━━━ Source extract

- Dates: May 2006
- Teams: 16
- Finals site: Nickerson Field Boston, MA
- Champions: Northwestern (2nd title)
- Runner-up: Dartmouth (1st title game)
- MOP: Sarah Albrecht, Northwestern
- Attendance: 14,976 finals

= 2006 NCAA Division I women's lacrosse tournament =

The 2006 NCAA Division I Women's Lacrosse Championship was the 25th annual single-elimination tournament to determine the national champion of Division I NCAA women's college lacrosse. The championship game was played at Nickerson Field in Boston, Massachusetts during May 2006. All NCAA Division I women's lacrosse programs were eligible for this championship, and a total of 16 teams were invited to participate.

━━━━━━
━━━ Dataset records

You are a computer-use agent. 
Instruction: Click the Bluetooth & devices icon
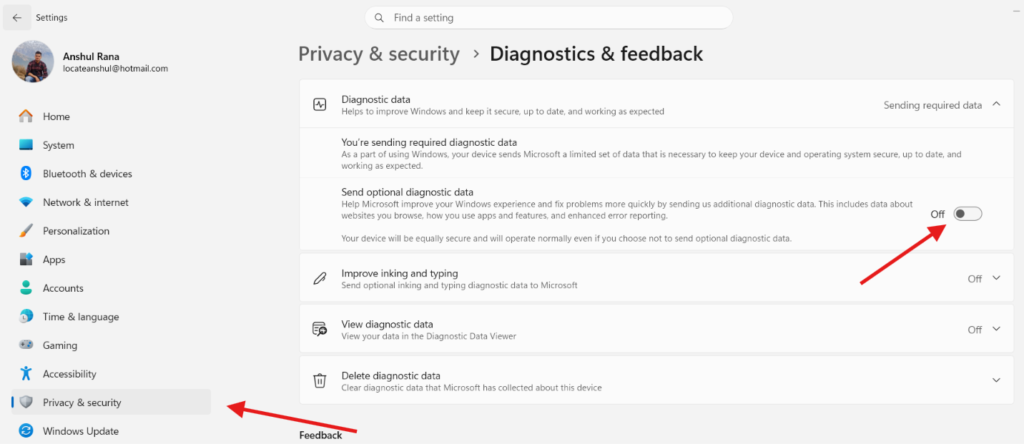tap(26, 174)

━━━━━━
━━━ Dataset records

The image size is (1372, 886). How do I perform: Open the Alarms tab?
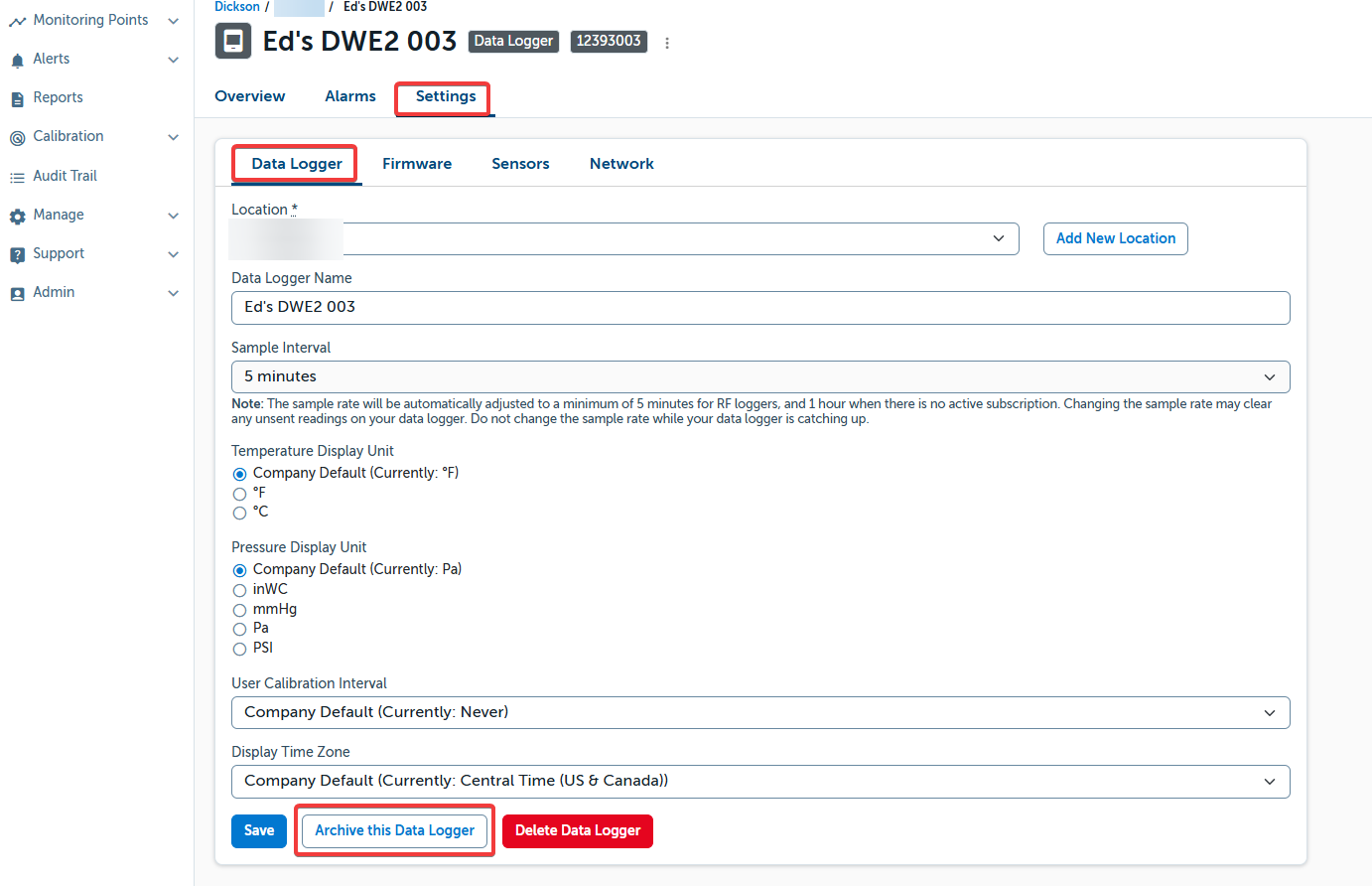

━━━━━━

→ **Work instructions**
A. In the lacrosse tournament article, list every label in the summary list at the top, such as "Dates".
B. Continue the article on the 2006 NCAA Division I women's lacrosse tournament after its final sentence.
The records have no connection to the lacrosse tournament article.

→ **Per-task outputs**
A. Dates, Teams, Finals site, Champions, Runner-up, MOP, Attendance

B.
Northwestern defeated Dartmouth, 7–4, to win their second national championship. This would subsequently become the second of Northwestern's seven national titles in eight years (2005–2009, 2011–12).

The leading scorer for the tournament was Crysti Foote from Notre Dame (17 goals). Sarah Albrecht, from Northwestern, was named the tournament's Most Outstanding Player.

==Qualification==
A total of 16 teams were invited to participate. 10 teams qualified automatically by winning their conference tournaments while the remaining 6 teams qualified at-large based on their regular season records.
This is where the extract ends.